**EXERCISE GOAL:**
Restate all of the records below exactly. Do not carry over any image.

**Collected data entries:**
== Segment start ==
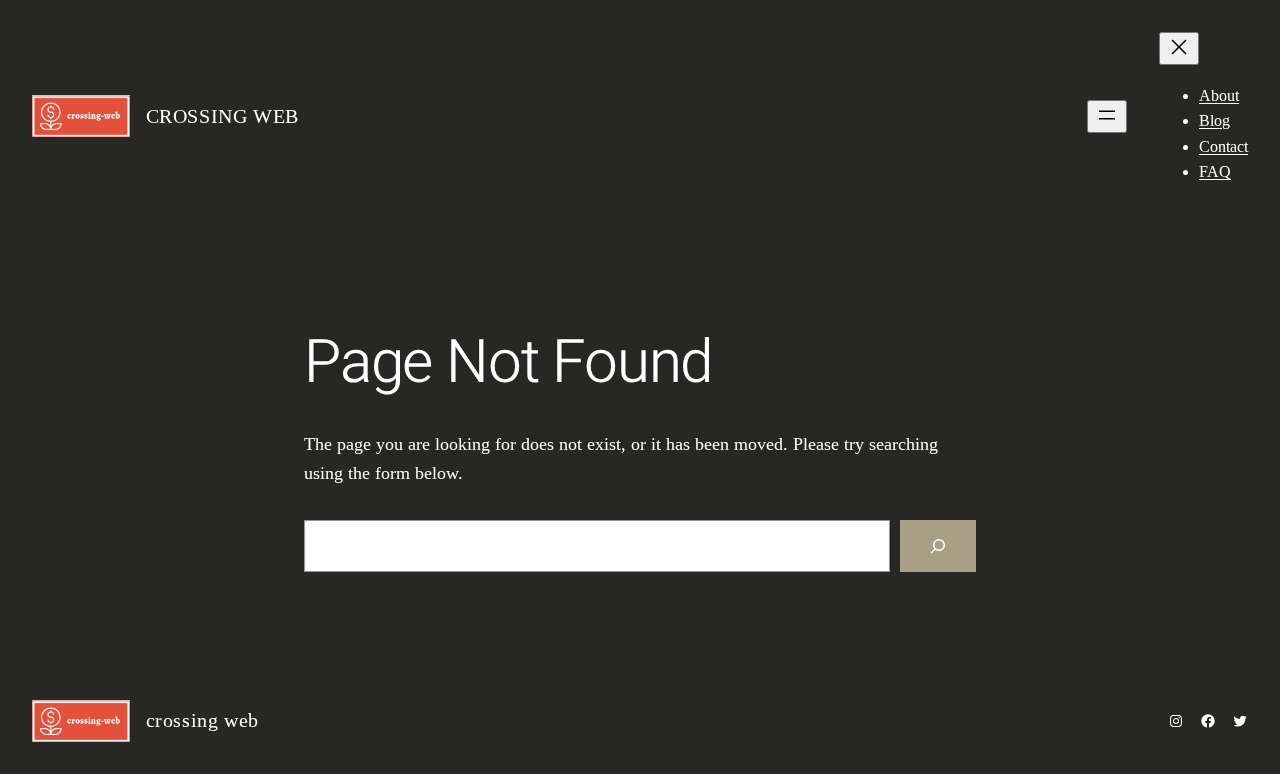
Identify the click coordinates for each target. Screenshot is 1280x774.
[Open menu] (1107, 116)
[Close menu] (1179, 48)
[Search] (938, 546)
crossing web (222, 116)
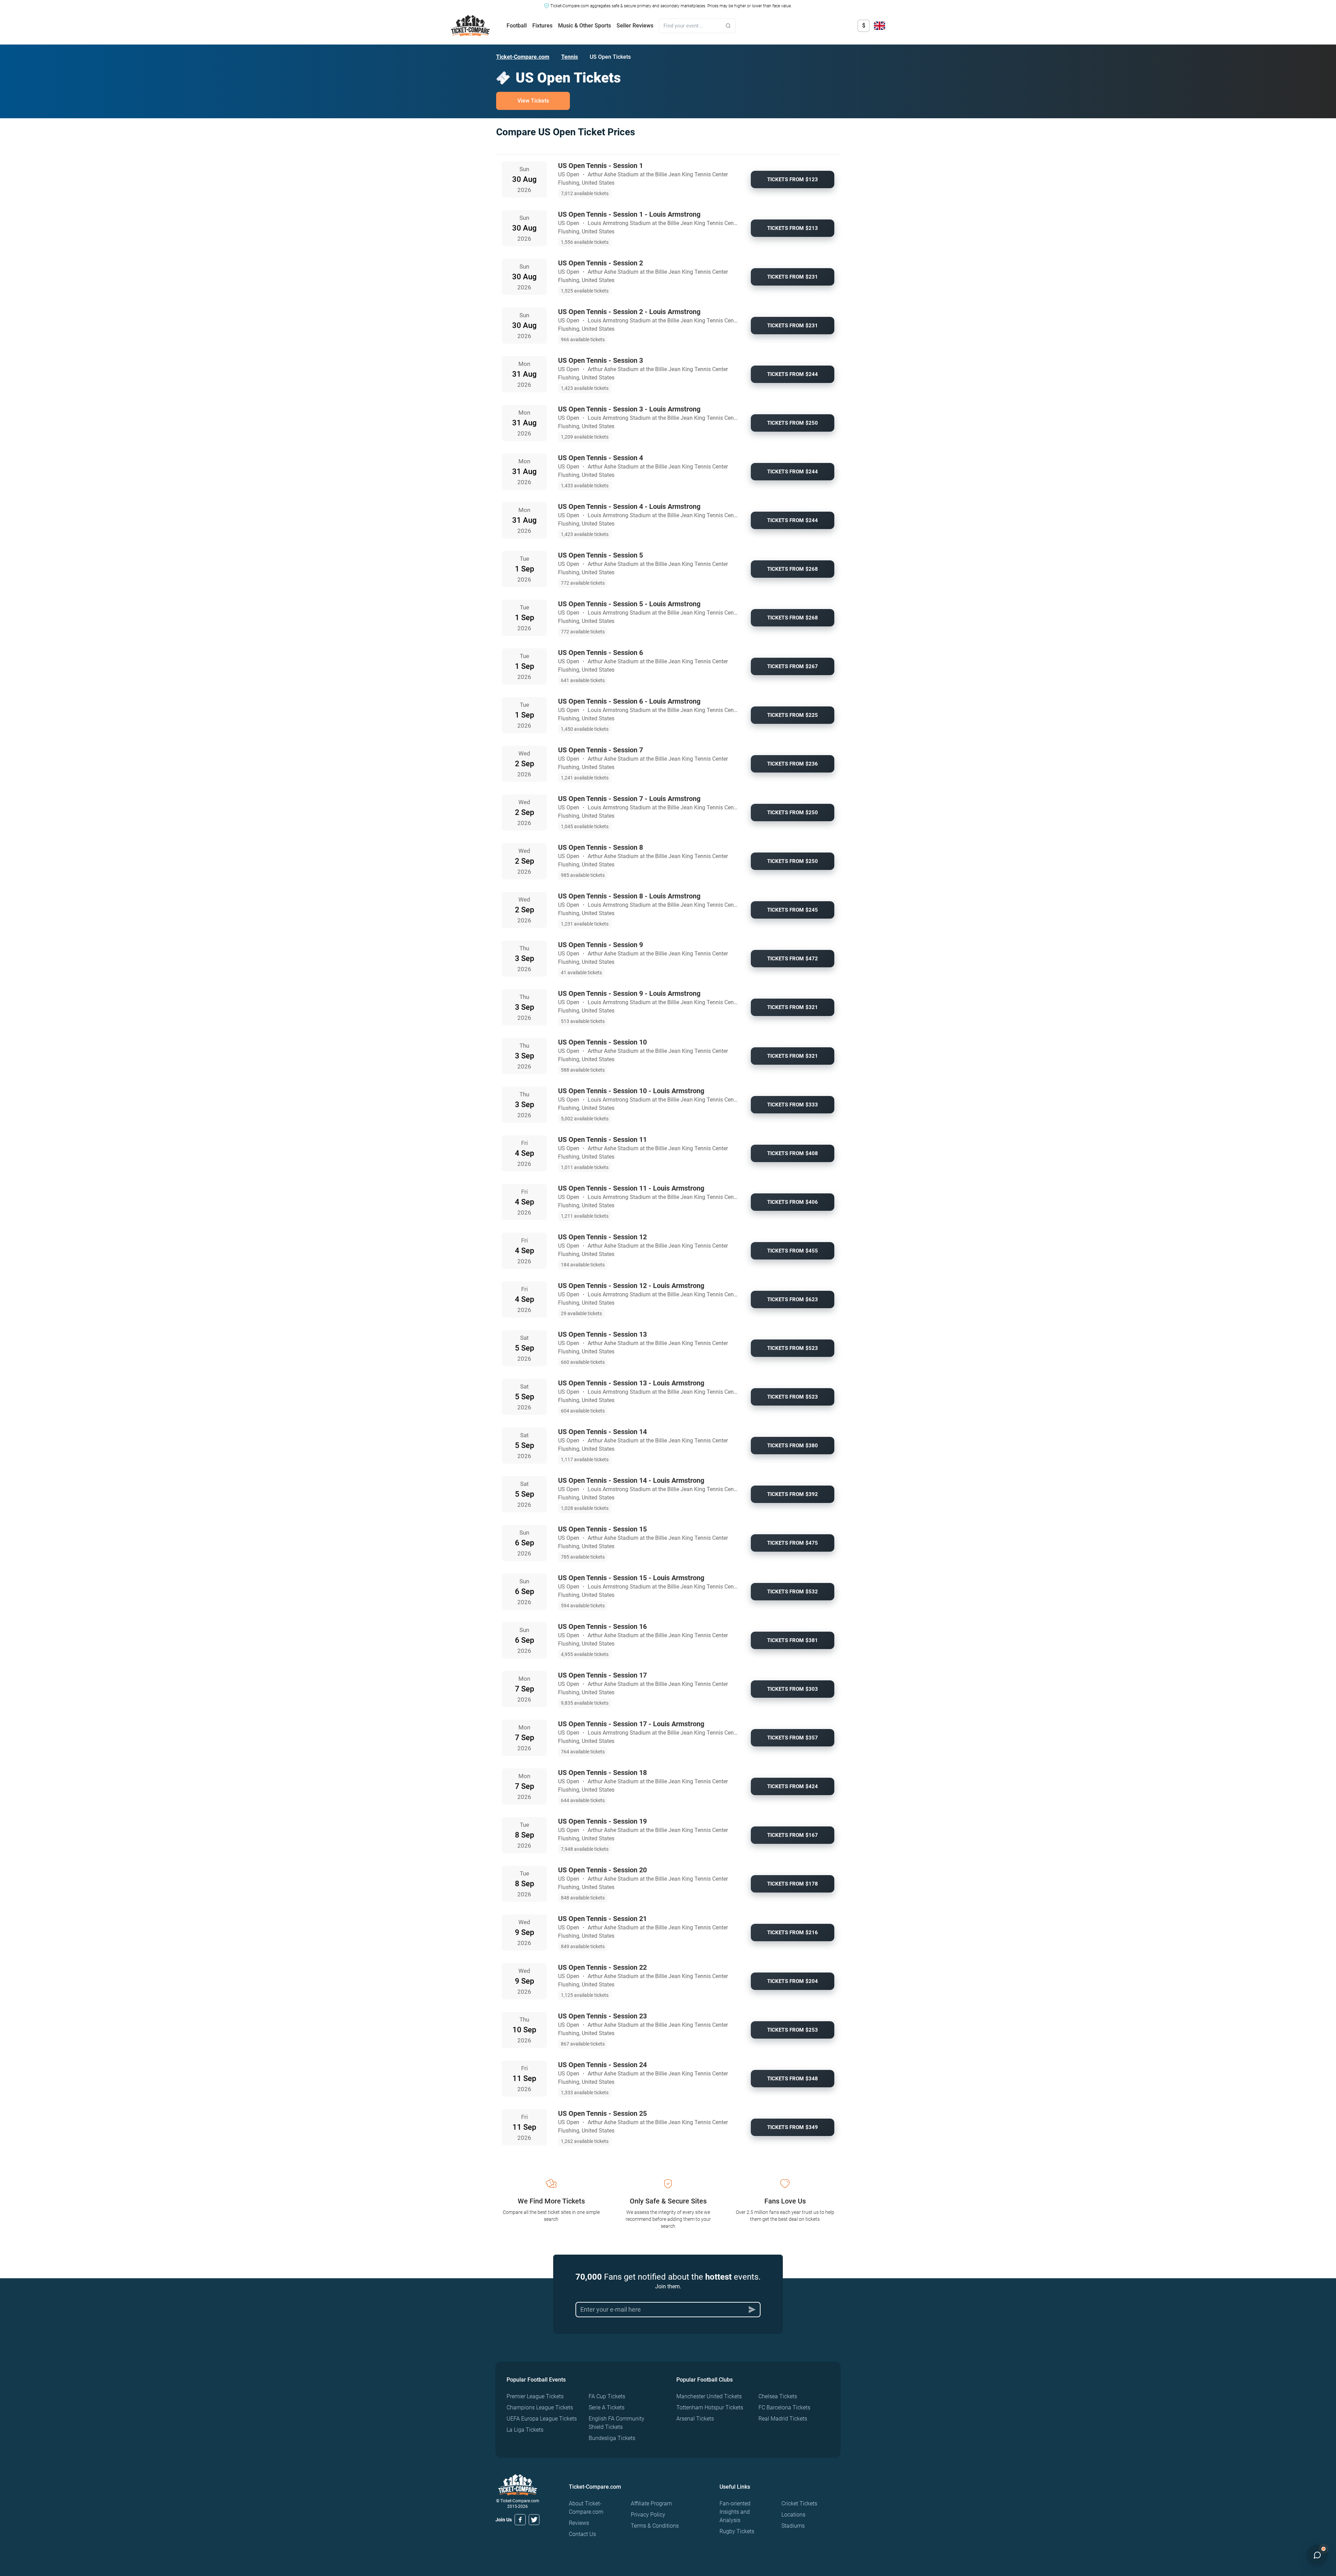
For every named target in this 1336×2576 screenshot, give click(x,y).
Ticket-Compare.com (522, 57)
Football (517, 25)
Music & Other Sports (584, 25)
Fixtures (542, 25)
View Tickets (533, 100)
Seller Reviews (635, 25)
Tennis (569, 57)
== Segment end ==
**TASK OUTPUT:**
Identify the click coordinates for each target. Screenshot is 1280x774.
[Open menu] (1107, 116)
[Close menu] (1179, 48)
[Search] (938, 546)
crossing web (222, 116)
For every named target in this 1336×2576 screenshot, give click(x,y).
Ticket-Compare.com (522, 57)
Football (517, 25)
Music & Other Sports (584, 25)
Fixtures (542, 25)
View Tickets (533, 100)
Seller Reviews (635, 25)
Tennis (569, 57)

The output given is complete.